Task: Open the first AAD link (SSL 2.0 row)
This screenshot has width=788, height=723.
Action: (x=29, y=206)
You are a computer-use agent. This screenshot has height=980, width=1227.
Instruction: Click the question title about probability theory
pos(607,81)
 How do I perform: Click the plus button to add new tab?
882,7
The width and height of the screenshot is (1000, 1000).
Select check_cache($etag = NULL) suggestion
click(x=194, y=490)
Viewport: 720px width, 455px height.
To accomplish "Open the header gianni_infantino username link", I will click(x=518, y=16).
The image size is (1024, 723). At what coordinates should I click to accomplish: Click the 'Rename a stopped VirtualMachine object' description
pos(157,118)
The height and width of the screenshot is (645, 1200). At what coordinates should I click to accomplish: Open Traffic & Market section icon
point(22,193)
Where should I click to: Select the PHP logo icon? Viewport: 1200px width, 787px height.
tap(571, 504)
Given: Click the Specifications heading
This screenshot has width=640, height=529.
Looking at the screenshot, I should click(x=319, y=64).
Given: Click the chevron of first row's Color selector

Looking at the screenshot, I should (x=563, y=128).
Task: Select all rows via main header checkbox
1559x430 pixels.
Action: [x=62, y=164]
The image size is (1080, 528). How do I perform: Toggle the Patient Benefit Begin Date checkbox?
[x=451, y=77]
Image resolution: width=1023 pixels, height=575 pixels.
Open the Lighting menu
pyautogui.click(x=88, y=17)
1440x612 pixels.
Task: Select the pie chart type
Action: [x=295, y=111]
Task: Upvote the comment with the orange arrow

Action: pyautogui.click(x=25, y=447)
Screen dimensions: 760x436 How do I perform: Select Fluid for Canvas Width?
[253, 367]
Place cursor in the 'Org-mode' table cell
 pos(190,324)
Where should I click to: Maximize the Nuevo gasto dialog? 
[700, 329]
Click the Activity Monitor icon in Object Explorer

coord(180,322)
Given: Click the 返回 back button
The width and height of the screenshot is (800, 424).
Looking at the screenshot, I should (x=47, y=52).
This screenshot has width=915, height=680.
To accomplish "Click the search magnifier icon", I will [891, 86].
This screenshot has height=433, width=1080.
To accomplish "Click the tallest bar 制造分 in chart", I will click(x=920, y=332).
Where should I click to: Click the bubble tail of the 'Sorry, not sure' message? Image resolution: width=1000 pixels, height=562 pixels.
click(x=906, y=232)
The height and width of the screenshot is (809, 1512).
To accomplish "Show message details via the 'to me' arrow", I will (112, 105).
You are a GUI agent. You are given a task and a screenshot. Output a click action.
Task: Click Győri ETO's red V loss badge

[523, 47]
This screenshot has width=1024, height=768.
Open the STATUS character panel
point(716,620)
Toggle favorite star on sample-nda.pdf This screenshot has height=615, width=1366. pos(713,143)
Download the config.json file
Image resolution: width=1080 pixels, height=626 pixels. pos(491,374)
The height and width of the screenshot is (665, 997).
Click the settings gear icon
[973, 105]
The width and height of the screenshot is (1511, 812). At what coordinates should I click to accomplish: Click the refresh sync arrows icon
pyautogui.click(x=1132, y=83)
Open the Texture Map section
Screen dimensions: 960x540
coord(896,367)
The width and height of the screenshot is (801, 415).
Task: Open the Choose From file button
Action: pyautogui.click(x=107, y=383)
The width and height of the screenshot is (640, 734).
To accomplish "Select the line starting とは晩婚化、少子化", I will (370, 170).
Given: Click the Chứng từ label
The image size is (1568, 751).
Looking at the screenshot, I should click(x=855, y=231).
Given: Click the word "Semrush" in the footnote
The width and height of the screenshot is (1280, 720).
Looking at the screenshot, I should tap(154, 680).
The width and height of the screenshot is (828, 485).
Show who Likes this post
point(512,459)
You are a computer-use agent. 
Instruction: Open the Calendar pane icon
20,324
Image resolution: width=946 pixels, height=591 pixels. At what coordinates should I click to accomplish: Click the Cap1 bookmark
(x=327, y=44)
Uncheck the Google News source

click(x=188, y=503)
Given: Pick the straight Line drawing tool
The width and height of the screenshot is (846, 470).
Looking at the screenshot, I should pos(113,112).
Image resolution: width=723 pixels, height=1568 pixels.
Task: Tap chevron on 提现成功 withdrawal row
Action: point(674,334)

_Stated exercise_:
Copy the data above line for line, without changing anything.

_Exercise answer_:
Task: Open the first AAD link (SSL 2.0 row)
This screenshot has width=788, height=723.
Action: (x=29, y=206)
You are a computer-use agent. This screenshot has height=980, width=1227.
Instruction: Click the question title about probability theory
pos(607,81)
 How do I perform: Click the plus button to add new tab?
882,7
The width and height of the screenshot is (1000, 1000).
Select check_cache($etag = NULL) suggestion
click(x=194, y=490)
Viewport: 720px width, 455px height.
To accomplish "Open the header gianni_infantino username link", I will click(x=518, y=16).
The image size is (1024, 723). At what coordinates should I click to accomplish: Click the 'Rename a stopped VirtualMachine object' description
pos(157,118)
The height and width of the screenshot is (645, 1200). At what coordinates should I click to accomplish: Open Traffic & Market section icon
point(22,193)
Where should I click to: Select the PHP logo icon? Viewport: 1200px width, 787px height.
tap(571, 504)
Given: Click the Specifications heading
This screenshot has width=640, height=529.
Looking at the screenshot, I should click(x=319, y=64).
Given: Click the chevron of first row's Color selector

Looking at the screenshot, I should (x=563, y=128).
Task: Select all rows via main header checkbox
1559x430 pixels.
Action: [x=62, y=164]
The image size is (1080, 528). How do I perform: Toggle the Patient Benefit Begin Date checkbox?
[x=451, y=77]
Image resolution: width=1023 pixels, height=575 pixels.
Open the Lighting menu
pyautogui.click(x=88, y=17)
1440x612 pixels.
Task: Select the pie chart type
Action: [x=295, y=111]
Task: Upvote the comment with the orange arrow

Action: pyautogui.click(x=25, y=447)
Screen dimensions: 760x436 How do I perform: Select Fluid for Canvas Width?
[253, 367]
Place cursor in the 'Org-mode' table cell
 pos(190,324)
Where should I click to: Maximize the Nuevo gasto dialog? 
[700, 329]
Click the Activity Monitor icon in Object Explorer

coord(180,322)
Given: Click the 返回 back button
The width and height of the screenshot is (800, 424).
Looking at the screenshot, I should (x=47, y=52).
This screenshot has width=915, height=680.
To accomplish "Click the search magnifier icon", I will [891, 86].
This screenshot has height=433, width=1080.
To accomplish "Click the tallest bar 制造分 in chart", I will click(x=920, y=332).
Where should I click to: Click the bubble tail of the 'Sorry, not sure' message? Image resolution: width=1000 pixels, height=562 pixels.
click(x=906, y=232)
The height and width of the screenshot is (809, 1512).
To accomplish "Show message details via the 'to me' arrow", I will (112, 105).
You are a GUI agent. You are given a task and a screenshot. Output a click action.
Task: Click Győri ETO's red V loss badge

[523, 47]
This screenshot has width=1024, height=768.
Open the STATUS character panel
point(716,620)
Toggle favorite star on sample-nda.pdf This screenshot has height=615, width=1366. pos(713,143)
Download the config.json file
Image resolution: width=1080 pixels, height=626 pixels. pos(491,374)
The height and width of the screenshot is (665, 997).
Click the settings gear icon
[973, 105]
The width and height of the screenshot is (1511, 812). At what coordinates should I click to accomplish: Click the refresh sync arrows icon
pyautogui.click(x=1132, y=83)
Open the Texture Map section
Screen dimensions: 960x540
coord(896,367)
The width and height of the screenshot is (801, 415).
Task: Open the Choose From file button
Action: pyautogui.click(x=107, y=383)
The width and height of the screenshot is (640, 734).
To accomplish "Select the line starting とは晩婚化、少子化", I will (370, 170).
Given: Click the Chứng từ label
The image size is (1568, 751).
Looking at the screenshot, I should click(x=855, y=231).
Given: Click the word "Semrush" in the footnote
The width and height of the screenshot is (1280, 720).
Looking at the screenshot, I should tap(154, 680).
The width and height of the screenshot is (828, 485).
Show who Likes this post
point(512,459)
You are a computer-use agent. 
Instruction: Open the Calendar pane icon
20,324
Image resolution: width=946 pixels, height=591 pixels. At what coordinates should I click to accomplish: Click the Cap1 bookmark
(x=327, y=44)
Uncheck the Google News source

click(x=188, y=503)
Given: Pick the straight Line drawing tool
The width and height of the screenshot is (846, 470).
Looking at the screenshot, I should pos(113,112).
Image resolution: width=723 pixels, height=1568 pixels.
Task: Tap chevron on 提现成功 withdrawal row
Action: point(674,334)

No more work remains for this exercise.